Clearly, in this rough economy, companies are always looking to cut costs. Some analysts hold that the fears may be exaggerated as a U.S. economic recovery will depend largely on cutting costs, which offshore outsourcing offers. Obama’s comments about bringing jobs to the U.S. were primarily in the context of manufacturing jobs, according to Gartner.

It remains to be seen as to how this is going to affect outsourcing in the long run as it is very certain that Obama and the democratic party is going to come under severe pressure from labor unions and American workers who want to keep jobs from going overseas. I have personally heard from a number of American workers talking about their concerns of jobs going overseas and them losing their jobs because of this.

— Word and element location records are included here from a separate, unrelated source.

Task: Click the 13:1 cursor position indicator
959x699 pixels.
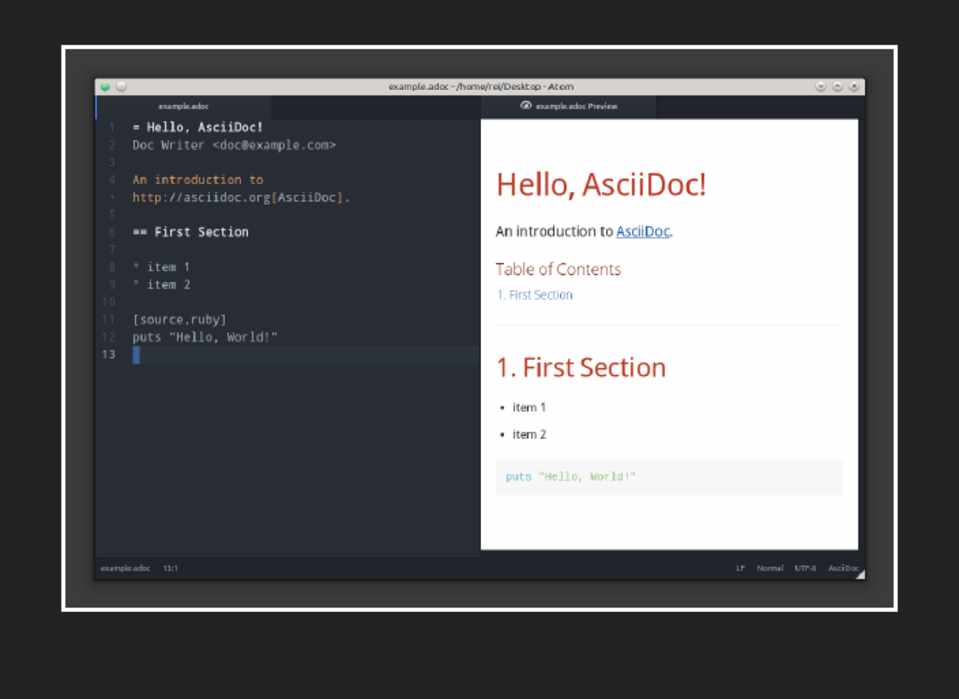Action: point(171,568)
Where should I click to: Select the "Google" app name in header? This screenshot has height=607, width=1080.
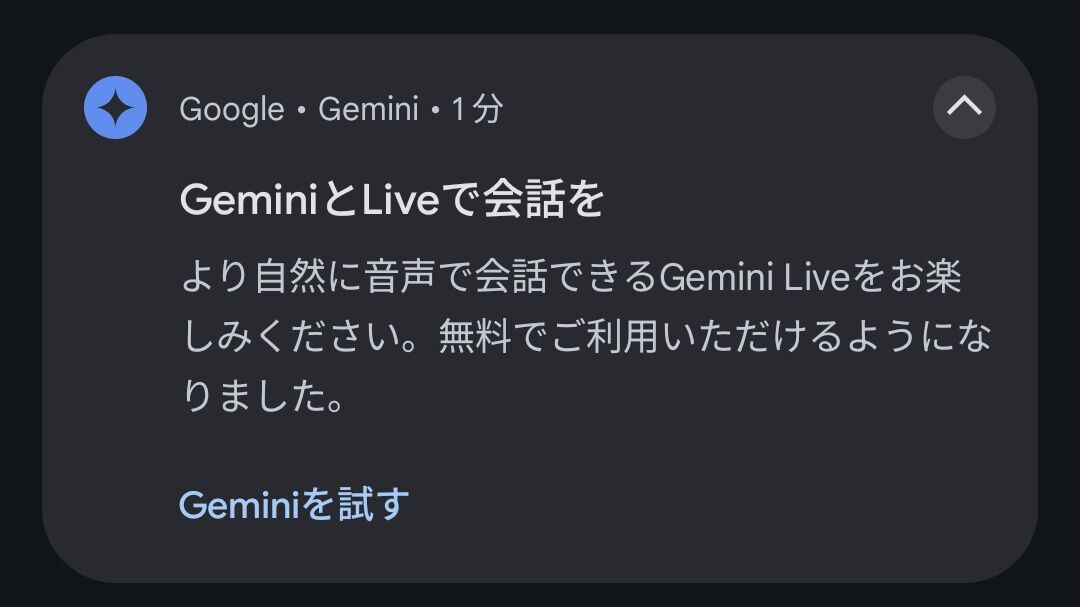click(231, 110)
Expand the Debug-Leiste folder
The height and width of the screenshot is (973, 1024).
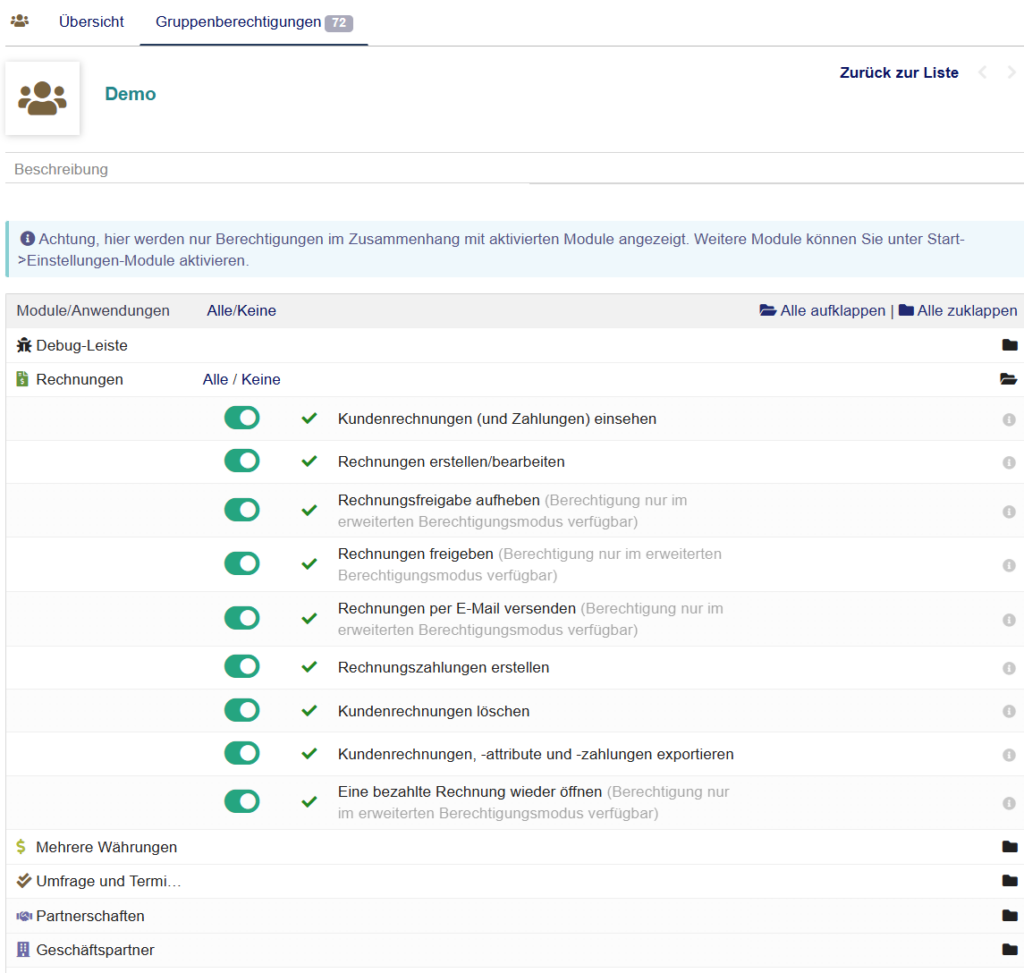point(1009,345)
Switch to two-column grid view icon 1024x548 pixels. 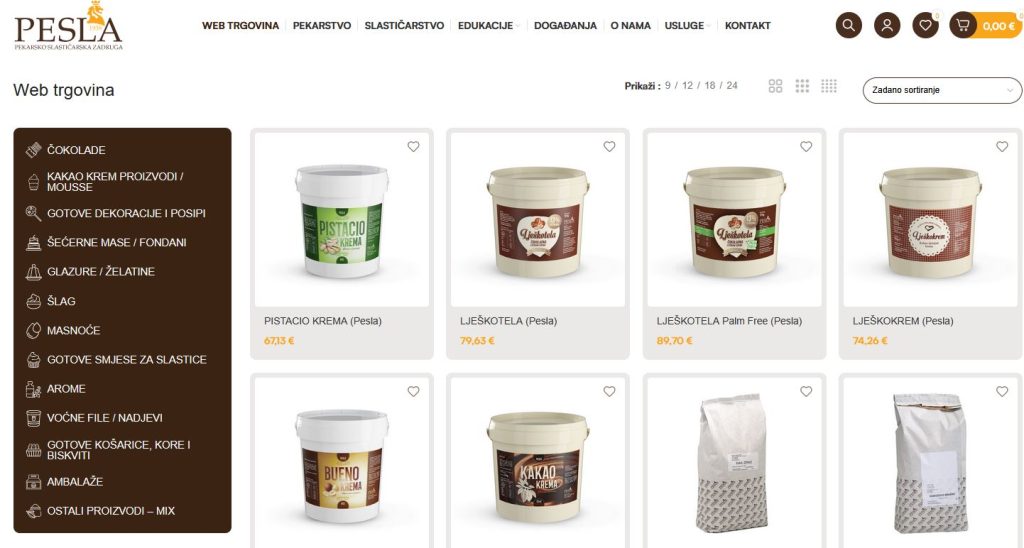pyautogui.click(x=775, y=86)
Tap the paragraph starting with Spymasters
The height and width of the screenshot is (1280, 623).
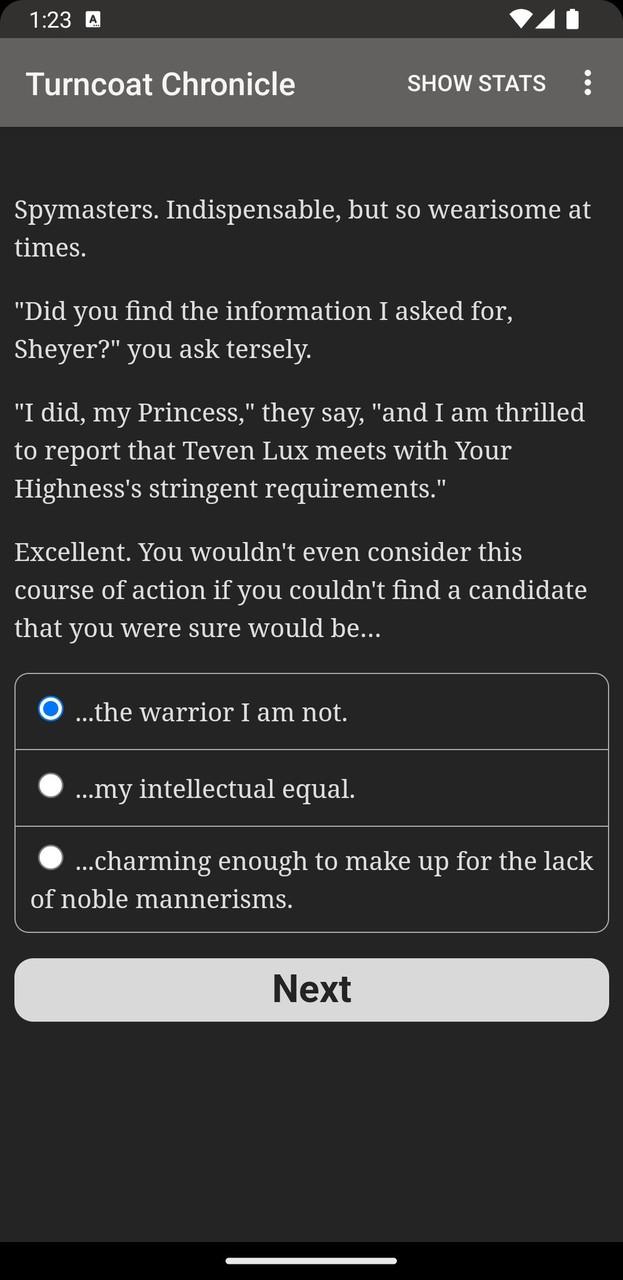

Barack will extend the Bush tax cuts for most Americans and eliminate the income taxes for senior citizens earning up to $50,000. He would increase the tax from 15 to 20 percent for individuals earning more than 200,000 a year and families earning more than $250,000. The tax would be eliminated for small business and startups. About 95% of working couples would get $1000 tax cut. Critics have accused him of being a socialist and wanting to spread wealth. But the bottom line is that Obama will cut taxes for middle-income Americans and raise taxes on wealthy.

To those who think or profess that America’s geostrategic dominance and super power status is likely to diminish, I do not agree. America is the greatest nation on the planet and the American economy has historically demonstrated resilience and it is our hope that a new government in Washington, DC will be able to get our country back on the right path and on the road to recovery.